_TEXT_:
+===+

Eighteen people who were accidentally given the Covishied vaccine as the first dose and Covaxin as the second demonstrated better immunogenicity than those who got two doses of the same Covid-19 shot, a study by the Indian Council of Medical Research has showed.

Currently, the government has not approved the mixing of two different Covid-19 vaccines.

The ICMR study has not yet been peer reviewed. It was published on medRxiv, an online journal for unpublished reports on medical sciences, last week.

In May, 20 villagers in Uttar Pradesh’s Siddharthnagar district were administered one dose of Covishield and a second dose of Covaxin. The district’s chief medical officer had said that it was an oversight and there were no instructions from the government “to administer a cocktail of vaccines”.

Researchers from ICMR compared the immunogenicity profile of 18 of those people to 80 others who had been administered two doses of the same vaccine. This included 40 recipients of Covishield and 40 of Covaxin.

+===+

[Excerpts from a dataset]
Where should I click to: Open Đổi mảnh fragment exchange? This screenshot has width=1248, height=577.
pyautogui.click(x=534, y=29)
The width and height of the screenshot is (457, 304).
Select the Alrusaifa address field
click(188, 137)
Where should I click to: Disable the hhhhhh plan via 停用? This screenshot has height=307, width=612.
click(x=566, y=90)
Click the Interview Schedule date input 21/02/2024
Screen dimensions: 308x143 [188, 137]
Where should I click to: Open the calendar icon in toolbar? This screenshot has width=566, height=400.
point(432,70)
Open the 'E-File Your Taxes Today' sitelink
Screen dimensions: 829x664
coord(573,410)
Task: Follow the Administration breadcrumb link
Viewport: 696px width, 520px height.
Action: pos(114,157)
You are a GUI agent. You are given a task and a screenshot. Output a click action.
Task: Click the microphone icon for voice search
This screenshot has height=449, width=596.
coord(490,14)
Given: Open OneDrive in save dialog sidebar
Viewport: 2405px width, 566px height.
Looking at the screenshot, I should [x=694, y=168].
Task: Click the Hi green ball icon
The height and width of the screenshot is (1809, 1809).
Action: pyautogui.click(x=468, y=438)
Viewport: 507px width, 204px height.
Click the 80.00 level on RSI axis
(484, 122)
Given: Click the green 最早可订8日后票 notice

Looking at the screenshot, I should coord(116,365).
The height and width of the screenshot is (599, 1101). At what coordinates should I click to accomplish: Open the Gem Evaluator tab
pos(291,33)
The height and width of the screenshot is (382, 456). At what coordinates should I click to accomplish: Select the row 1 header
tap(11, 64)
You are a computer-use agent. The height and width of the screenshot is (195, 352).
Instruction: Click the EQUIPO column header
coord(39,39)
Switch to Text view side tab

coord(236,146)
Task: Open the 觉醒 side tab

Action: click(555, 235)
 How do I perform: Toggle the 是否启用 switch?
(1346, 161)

+===+

_PROBLEM SET_:
1. Restate the paragraph of the article on mixed Covid-19 doses that begins "Researchers from ICMR compared" as a short list of its main facts.
2. Copy the article on mixed Covid-19 doses from "Eighteen people who" up to and including "sciences, last week.", switching "peer reviewed" to "independently reviewed".

_NUMBERED RESPONSES_:
1.
- ICMR researchers compared the immunogenicity profile of 18 people who got mixed doses with that of 80 others.
- The 80 had received two doses of the same vaccine.
- Of those 80, 40 received Covishield and 40 received Covaxin.

2.
Eighteen people who were accidentally given the Covishied vaccine as the first dose and Covaxin as the second demonstrated better immunogenicity than those who got two doses of the same Covid-19 shot, a study by the Indian Council of Medical Research has showed.

Currently, the government has not approved the mixing of two different Covid-19 vaccines.

The ICMR study has not yet been independently reviewed. It was published on medRxiv, an online journal for unpublished reports on medical sciences, last week.